La vita saggia è quella che ricerca l’unità, mia madre invece, per tutto il corso dei suoi giorni, non ha fatto che inseguire la molteplicità. Il punto di svolta credo sia stato proprio il crollo del sogno familiare; da lì in poi ha assunto infiniti volti, uno più infelice dell’altro.

Rimasta sola, con una figlia accanto che sapeva occuparsi di lei – e di cui lei non doveva occuparsi –, poté finalmente abbassare la guardia. Abbiamo fatto due viaggi memorabili, insieme: uno in Israele, l’altro in Namibia. D’estate, la portavo in campeggio con me. Adorava quella vita fatta di brandine cigolanti, di sabbia, di picnic con scatolette. Forse, per la prima volta nella sua vita, si sentiva libera.

Un giorno, guardandola riposare sotto i pini marittimi, pensai che forse, in quell’istante, era davvero felice. E che cos’altro desidera un figlio, se non la felicità della propria madre?

Credo che mia madre mi sia stata grata di non averla mai giudicata; la libertà dal giudizio le ha permesso di aprire uno spiraglio in direzione dell’amore, verso quello che avrebbe voluto essere e che non era stata capace di essere.
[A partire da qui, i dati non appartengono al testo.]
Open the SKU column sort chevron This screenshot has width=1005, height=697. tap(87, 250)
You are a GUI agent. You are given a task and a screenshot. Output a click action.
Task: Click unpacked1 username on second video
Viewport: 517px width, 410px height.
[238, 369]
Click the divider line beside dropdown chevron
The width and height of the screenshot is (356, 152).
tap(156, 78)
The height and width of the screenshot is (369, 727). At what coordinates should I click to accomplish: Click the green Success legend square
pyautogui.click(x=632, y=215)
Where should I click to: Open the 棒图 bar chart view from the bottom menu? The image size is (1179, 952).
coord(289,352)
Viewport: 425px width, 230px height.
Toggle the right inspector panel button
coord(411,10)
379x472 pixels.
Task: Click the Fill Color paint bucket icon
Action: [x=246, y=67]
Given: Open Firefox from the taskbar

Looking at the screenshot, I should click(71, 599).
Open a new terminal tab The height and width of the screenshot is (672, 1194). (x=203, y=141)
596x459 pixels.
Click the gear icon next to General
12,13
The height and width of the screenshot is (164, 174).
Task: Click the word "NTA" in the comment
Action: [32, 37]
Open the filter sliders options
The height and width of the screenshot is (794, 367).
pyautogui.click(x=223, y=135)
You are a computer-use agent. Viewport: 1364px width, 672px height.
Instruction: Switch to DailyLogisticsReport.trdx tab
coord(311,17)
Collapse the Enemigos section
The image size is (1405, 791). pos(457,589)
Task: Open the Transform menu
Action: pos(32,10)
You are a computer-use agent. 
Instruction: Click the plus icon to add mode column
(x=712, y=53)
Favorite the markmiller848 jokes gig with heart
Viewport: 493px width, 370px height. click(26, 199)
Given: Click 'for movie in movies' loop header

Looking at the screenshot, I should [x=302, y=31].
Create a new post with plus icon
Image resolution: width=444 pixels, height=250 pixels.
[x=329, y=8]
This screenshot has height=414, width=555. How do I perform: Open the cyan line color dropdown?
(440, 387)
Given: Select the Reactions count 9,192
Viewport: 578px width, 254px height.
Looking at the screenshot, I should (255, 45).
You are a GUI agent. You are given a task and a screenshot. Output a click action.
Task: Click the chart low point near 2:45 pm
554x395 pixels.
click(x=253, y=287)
Per i miei quarant’anni, mi regalò una radice di tiglio levigata in cui era evidentissima la figura di una madre che tiene raccolto tra le braccia un figlio. Poco prima di ammalarsi, poi, furtivamente mi mise in mano una scatoletta di legno con un piccolo cuore disegnato sopra e dentro un biglietto con su scritto: “Ti voglio bene, anche se non ti capisco.”

L’ho accompagnata per tutta la parte finale della sua malattia e le sono stata vicino anche nell’istante della morte, ho sentito la sua mano diventare da calda a fredda in pochi istanti. Considero un grande privilegio poter stare accanto ai morenti.

Erano le cinque e mezzo del mattino. Fuori soffiava una bora furiosa, una bora con neve e ghiaccio, come nel giorno in cui ero venuta al mondo. Aprii la finestra e feci entrare il vento nella stanza, permettendo a lei di uscire. Mentre aspettavo il medico legale e fuori albeggiava, mi ricordai quello che mi aveva confidato una volta: “Mi sentivo molto sola, da bambina. Un giorno in giardino, trovai un bulbo di narciso e feci amicizia con lui, lo portavo con me tutto il giorno e la sera lo mettevo sotto il cuscino.” Tutti abbiamo bisogno di perdono, abbiamo tutti bisogno di misericordia.

In salotto, ho fissato a lungo, nella cesta con i suoi gomitoli, il pullover che stava facendo per me e che non sarebbe mai riuscita a completare. Come la protagonista di Sotto la neve, incredibilmente, per tutto il corso della sua vita, non ha fatto altro che sferruzzare decine di magnifici maglioni destinati a me. In essi, forse, ha tentato di trasmettermi il calore che non era riuscita a darmi in altro modo.

Il giorno dopo la sua morte, nel suo comodino, nascosto tra altre riviste, ho trovato un numero di Mani di fata del 1957: là dentro, intatto, c’era il disegno della mia copertina rosa, azzurra e bianca.